In my organization, our server infrastructure team has historically held all admin access to production servers. We're recently trying to strengthen our security posture, so we have hired several new security engineers. We are investing significant funds in new toolsets for them, and we are also trying to identify where we need to change our policies and security models to enable them to do their jobs effectively.
Some of the security engineers believe that they should have admin access to the production servers, in order to investigate suspicious activity, as reported by their new tools.

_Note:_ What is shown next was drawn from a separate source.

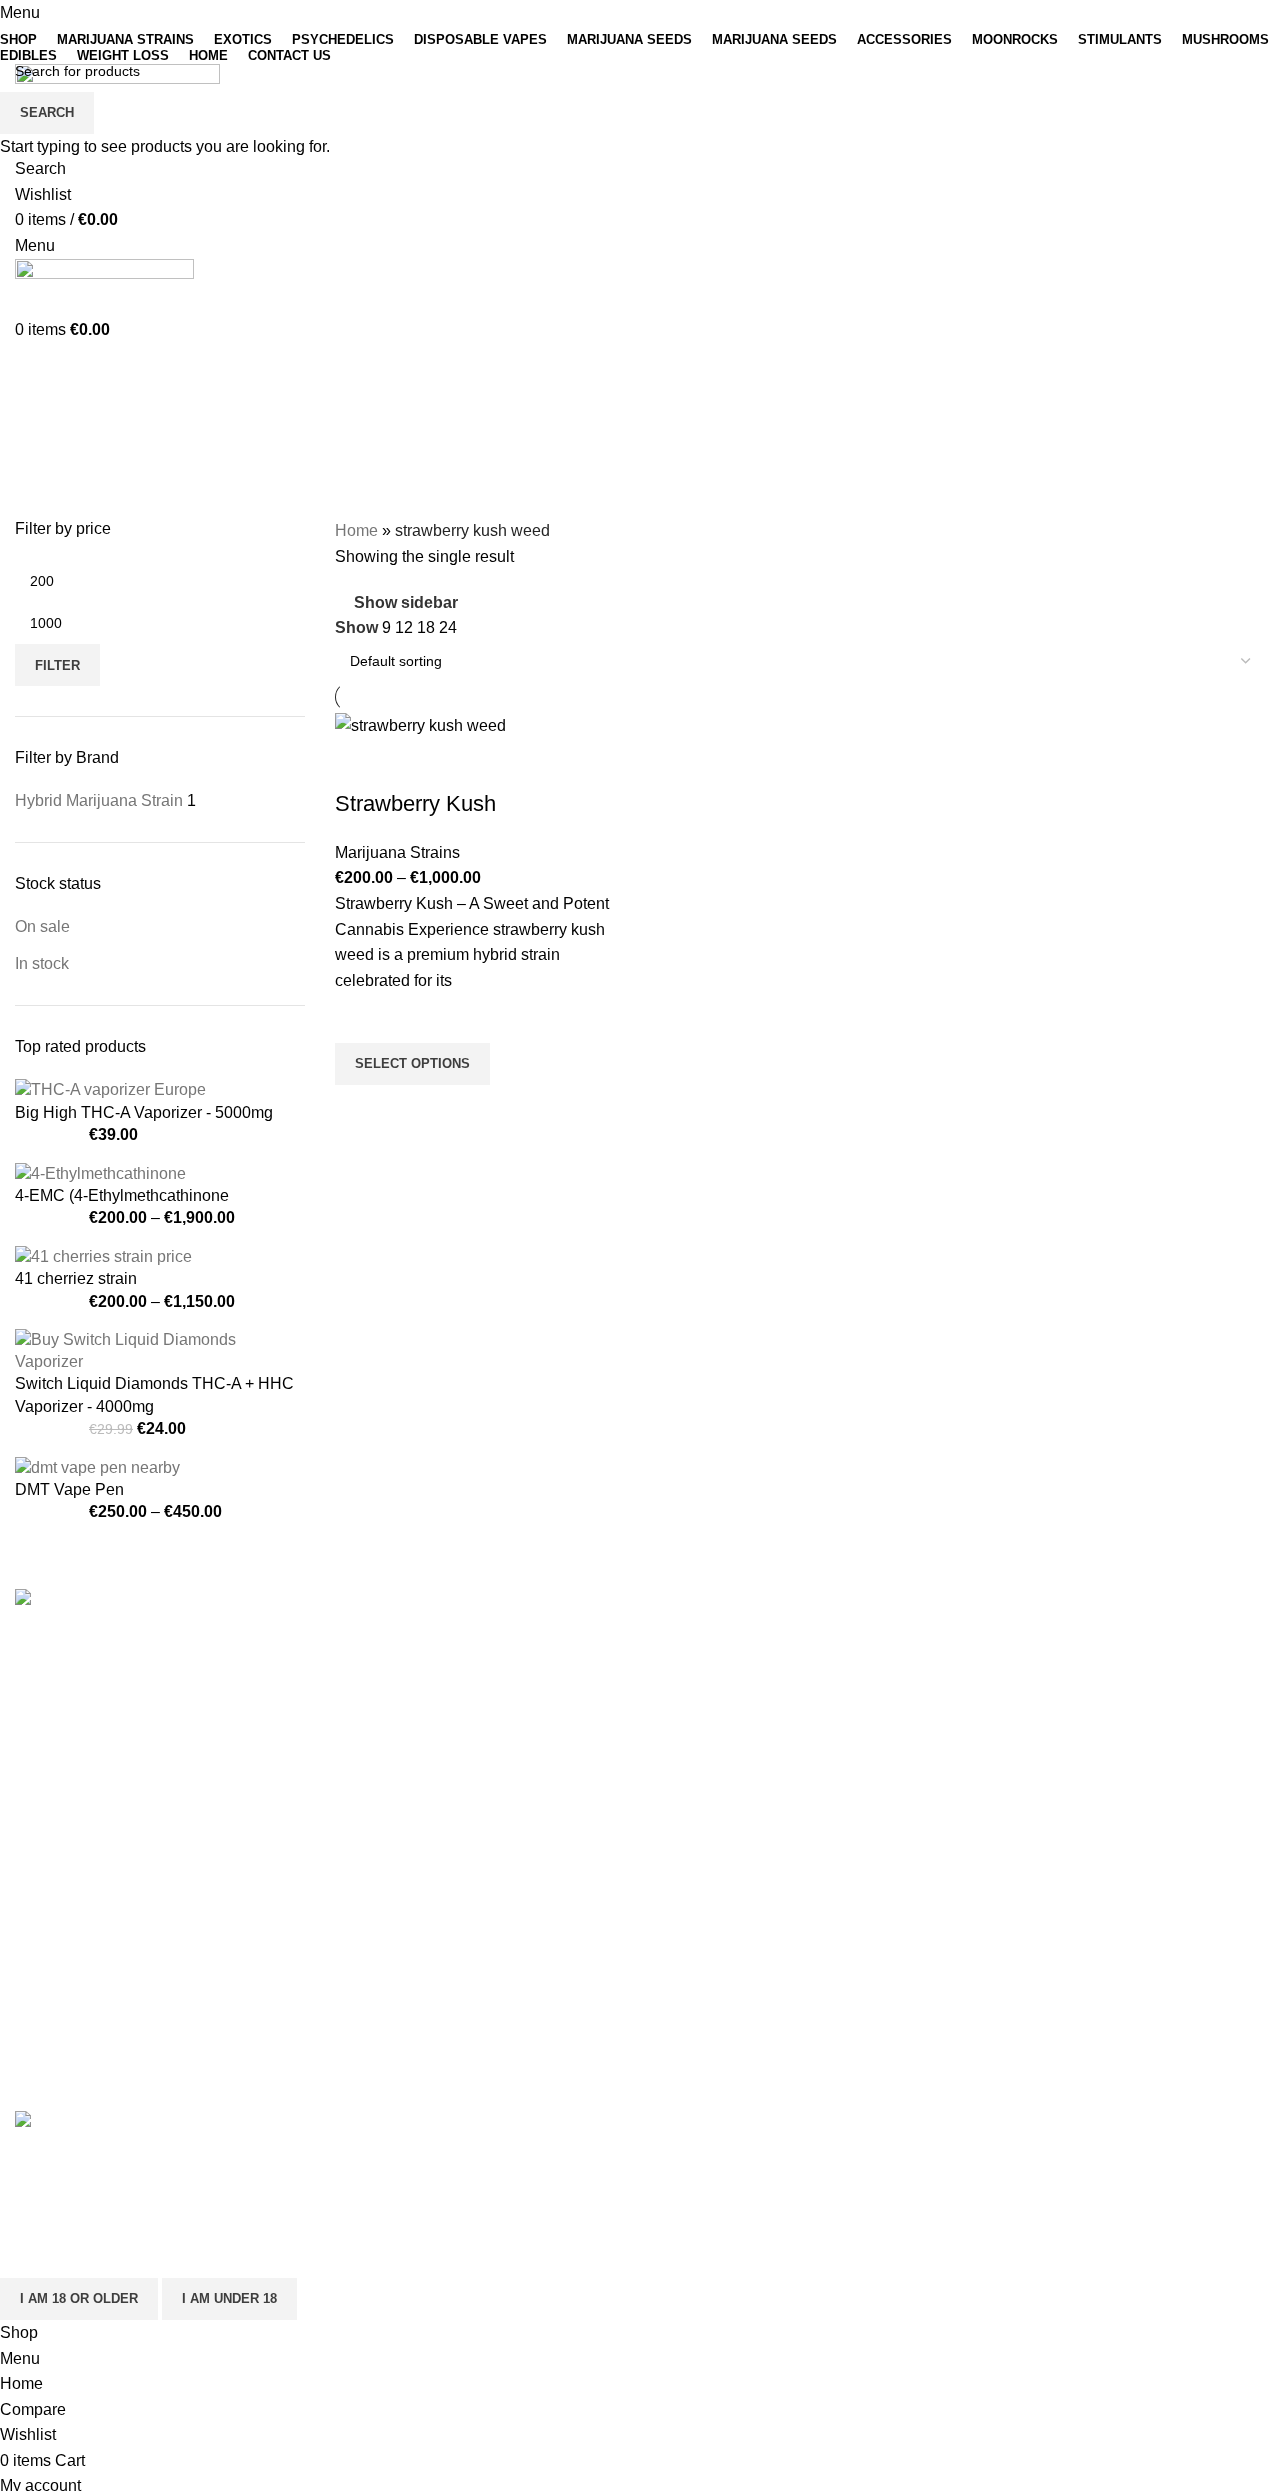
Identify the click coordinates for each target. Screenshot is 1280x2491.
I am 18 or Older (79, 2298)
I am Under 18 (229, 2298)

It has been proposed by the server infrastructure team that they could grant access to individual servers on an as-needed basis for specific incidents. The security engineers argue that such a high-friction process would potentially slow down investigations, which by their nature often take place in situations where minutes count, and where they don't really know which servers they will need access to until they're elbow-deep in the investigation, and pausing every few minutes to request access to a new server would be unnecessarily cumbersome. The server infrastructure team argues that the security engineers' tools should provide visibility into the broad majority of the data the engineers need, and they are reluctant to grant blanket admin access to the engineers.
Are there recommended best-practices for such situations? I understand the server infrastructure team's desire to maintain principle-of-least-privilege for security's sake. But I also understand that security engineers are somewhat implicitly trusted by the nature of their role. In large organizations, how is security engineers' access to servers typically managed?